Certainly, "The Camel Has Two Humps" and "Learning Edge Momentum" are an important part of this discussion and I'm glad to see that they've already been mentioned (we've got some good people on this site!). At the ACM SIGCSE 2016 conference, there was a lively panel discussion focused on "Should all of your students be able to pass your programming course?", or some similar title. Many participants felt strongly that believing in the bi-modal distribution and the often related belief that "some students can learn this, but some students just can't" has been a convenient way for CS teachers dodge responsibility. Others had very strong feelings in other directions.

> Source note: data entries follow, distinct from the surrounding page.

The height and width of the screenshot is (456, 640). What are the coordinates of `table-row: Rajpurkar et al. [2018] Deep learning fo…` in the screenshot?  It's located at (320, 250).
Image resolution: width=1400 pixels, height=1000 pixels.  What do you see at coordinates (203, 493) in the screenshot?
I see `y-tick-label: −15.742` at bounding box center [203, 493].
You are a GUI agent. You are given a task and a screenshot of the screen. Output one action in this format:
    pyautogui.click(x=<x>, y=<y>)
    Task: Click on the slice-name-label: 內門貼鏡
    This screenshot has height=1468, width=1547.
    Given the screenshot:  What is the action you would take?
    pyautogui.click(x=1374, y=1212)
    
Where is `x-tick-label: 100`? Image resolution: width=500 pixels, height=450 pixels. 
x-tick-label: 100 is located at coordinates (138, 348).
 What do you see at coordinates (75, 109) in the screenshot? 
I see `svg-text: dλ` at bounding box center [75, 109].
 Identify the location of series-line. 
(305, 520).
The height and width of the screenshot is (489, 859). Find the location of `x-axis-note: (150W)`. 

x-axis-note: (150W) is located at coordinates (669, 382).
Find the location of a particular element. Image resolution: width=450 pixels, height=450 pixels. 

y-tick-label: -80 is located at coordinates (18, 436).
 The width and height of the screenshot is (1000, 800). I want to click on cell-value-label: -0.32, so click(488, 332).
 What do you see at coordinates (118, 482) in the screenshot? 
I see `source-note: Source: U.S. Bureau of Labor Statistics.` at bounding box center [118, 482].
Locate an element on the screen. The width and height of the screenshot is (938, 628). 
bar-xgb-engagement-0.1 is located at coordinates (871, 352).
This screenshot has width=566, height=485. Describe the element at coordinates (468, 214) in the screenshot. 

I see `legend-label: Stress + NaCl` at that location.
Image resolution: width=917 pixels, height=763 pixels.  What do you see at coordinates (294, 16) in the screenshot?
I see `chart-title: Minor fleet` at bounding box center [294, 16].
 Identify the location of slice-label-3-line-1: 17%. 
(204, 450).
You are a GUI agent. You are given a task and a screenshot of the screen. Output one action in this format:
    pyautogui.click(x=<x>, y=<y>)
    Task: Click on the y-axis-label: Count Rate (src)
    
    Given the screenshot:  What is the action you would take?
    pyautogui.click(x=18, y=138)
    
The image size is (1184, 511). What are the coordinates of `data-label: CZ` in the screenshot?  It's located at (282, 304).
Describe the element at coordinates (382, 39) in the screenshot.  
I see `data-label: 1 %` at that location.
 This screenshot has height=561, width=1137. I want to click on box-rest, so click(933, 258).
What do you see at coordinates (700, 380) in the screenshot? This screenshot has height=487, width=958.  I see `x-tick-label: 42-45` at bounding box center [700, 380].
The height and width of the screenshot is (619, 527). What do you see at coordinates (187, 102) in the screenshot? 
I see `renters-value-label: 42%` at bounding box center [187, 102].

In my experience, it seems that some students show up for a first programming course already having good problem-solving skills (you may even want to expand that to computational thinking skills). Other students don't have these skills. For the students that do have these skills already, they are simply learning language and syntax to connect to concepts that they already have. But for students who don't start off with strong problem-solving skills, they are trying to learn two very different and difficult things simultaneously.

My analogy is this: I could take a class on how to speaking Chinese (I currently know nothing about the Chinese language). Alternatively, I could take a class that teaches the rules and strategies of the sport of Cricket (I currently know very little about the sport of Cricket). For those programming students who do not have good problem-solving skills walking in to the first class, and no prior programming experience, they are faced with trying to understand Cricket, but explained primarily in Chinese.

As someone who occasionally teaches introductory programming, I like to think that I teach problem-solving in the course, but I'm afraid I often focus too much on the syntax and mechanics of the language, and just assume that students will pick up on the problem-solving as we go along. And while teaching, I'm often tempted to believe that all students understand what we are doing as soon as I see 3 or 4 students nod consent.